Each relationship you choose is a means of revealing details about yourself. Reflect on your values and principles. Do you choose to spend time with like-minded individuals? Are your closest companions reinforcing habits you wish to break? Some people choose relationships as an effort to escape challenges or aspects of themselves they don't wish to face. If you think spending time with certain people helps you hide or escape from what you fear or have trouble giving up, you're in for a different kind of surprise. Perhaps it will even be a rude awakening?
Consider people who repeatedly choose friends and partners who have a negative influence or who enable abuse, addiction, obsession, denial, self-destruction or repressed emotions. Why do you think troubled people often find themselves in similar situations with other troubled people over and over again? They may not feel they have the strength or abilitites to face and work through their challenges alone. Yet, if this sounds like you, you need not re-create the old you.
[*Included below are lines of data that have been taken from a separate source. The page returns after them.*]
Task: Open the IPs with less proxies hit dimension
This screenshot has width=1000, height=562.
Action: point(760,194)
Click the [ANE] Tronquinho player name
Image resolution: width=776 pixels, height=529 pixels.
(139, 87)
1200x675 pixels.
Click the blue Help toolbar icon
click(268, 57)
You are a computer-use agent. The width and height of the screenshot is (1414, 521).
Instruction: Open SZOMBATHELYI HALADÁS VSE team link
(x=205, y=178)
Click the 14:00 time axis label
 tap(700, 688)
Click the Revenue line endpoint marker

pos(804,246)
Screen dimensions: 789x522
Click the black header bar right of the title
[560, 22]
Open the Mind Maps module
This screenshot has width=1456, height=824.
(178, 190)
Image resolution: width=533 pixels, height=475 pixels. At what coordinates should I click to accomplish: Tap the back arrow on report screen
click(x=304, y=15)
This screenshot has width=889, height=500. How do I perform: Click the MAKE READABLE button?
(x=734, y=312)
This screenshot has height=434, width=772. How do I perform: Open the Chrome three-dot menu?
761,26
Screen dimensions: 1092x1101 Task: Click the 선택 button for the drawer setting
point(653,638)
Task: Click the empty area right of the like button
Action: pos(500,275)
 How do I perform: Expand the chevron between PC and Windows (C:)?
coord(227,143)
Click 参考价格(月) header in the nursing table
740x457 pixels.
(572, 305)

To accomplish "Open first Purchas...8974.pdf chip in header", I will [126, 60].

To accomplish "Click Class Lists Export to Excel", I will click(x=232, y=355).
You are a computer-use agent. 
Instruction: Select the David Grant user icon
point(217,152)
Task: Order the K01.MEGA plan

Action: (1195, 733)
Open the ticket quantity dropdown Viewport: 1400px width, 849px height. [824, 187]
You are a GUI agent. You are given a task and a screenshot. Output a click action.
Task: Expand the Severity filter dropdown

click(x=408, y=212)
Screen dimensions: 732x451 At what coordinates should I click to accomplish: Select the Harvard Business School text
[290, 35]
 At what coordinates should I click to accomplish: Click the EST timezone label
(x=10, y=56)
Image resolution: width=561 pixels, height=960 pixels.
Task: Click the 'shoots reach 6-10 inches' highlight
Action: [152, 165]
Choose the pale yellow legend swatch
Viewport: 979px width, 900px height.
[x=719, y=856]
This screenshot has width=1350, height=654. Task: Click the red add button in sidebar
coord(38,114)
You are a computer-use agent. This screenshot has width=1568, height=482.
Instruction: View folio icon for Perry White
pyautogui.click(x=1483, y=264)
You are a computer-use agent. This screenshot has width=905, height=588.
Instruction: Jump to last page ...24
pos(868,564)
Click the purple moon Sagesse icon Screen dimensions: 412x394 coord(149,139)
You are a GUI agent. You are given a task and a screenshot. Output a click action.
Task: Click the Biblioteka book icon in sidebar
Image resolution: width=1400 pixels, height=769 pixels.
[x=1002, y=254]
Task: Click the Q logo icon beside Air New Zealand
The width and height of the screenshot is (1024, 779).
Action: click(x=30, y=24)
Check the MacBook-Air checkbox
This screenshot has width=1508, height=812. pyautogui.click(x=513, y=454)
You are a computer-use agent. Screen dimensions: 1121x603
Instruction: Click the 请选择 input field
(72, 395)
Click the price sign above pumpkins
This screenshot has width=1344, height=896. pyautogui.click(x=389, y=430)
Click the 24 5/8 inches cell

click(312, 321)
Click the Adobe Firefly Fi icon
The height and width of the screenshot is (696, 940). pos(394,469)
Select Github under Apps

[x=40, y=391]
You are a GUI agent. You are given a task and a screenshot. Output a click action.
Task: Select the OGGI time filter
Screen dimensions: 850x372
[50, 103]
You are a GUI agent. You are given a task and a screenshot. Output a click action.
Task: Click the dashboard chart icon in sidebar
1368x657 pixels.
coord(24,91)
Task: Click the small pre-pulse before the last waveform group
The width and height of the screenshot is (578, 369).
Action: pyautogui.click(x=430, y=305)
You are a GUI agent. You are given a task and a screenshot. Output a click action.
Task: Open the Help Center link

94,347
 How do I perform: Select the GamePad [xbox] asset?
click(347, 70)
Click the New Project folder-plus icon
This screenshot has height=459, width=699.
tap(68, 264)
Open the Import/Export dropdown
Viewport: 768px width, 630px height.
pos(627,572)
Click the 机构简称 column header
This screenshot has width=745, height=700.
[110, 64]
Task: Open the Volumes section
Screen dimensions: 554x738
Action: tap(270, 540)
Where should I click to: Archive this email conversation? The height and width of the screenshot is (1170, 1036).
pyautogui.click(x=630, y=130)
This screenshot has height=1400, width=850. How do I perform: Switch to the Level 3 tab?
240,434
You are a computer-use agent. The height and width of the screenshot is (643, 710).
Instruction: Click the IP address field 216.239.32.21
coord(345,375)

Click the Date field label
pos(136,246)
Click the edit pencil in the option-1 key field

In essence, these kinds of people seldom admit they feel lonely. They sense no one could understand their past experiences and that no person in their right mind would wish to take that painful journey. And yet, you do not have to wait for other people to see you as you really are before you learn to recognize it for yourself and choose to make new kinds of choices. The idea of re-creating yourself allows you to awaken the true self inside who is talented and ready to go.
Take for example that who you sense you are at this moment is actually a reflection of your past. What you have done up to this point has affected your relationship choices. If you gave into your own destructive behaviors and chose friends and companions who rebelled or made dangersous decisions, these choices enabled you to continue. Stand back and reflect on your options. Open your heart and your mind. If you feel you're in a mess, realize you got yourself into your own mess. Don't let healthier choices pass by. You can get yourself out of any situation.
Nothing you have done is beyond repair. Do not judge your past and invite external judgment. Instead, choose to change your point of view. Examine your life in new and uplifting ways. As you alter your perception of yourself, you will naturally make new relationship choices. As you grow to believe strongly in what you wish to see, you will learn to recognize that engaging in relationships isn't something anyone has to do. Yet, we can choose to experience this and grow.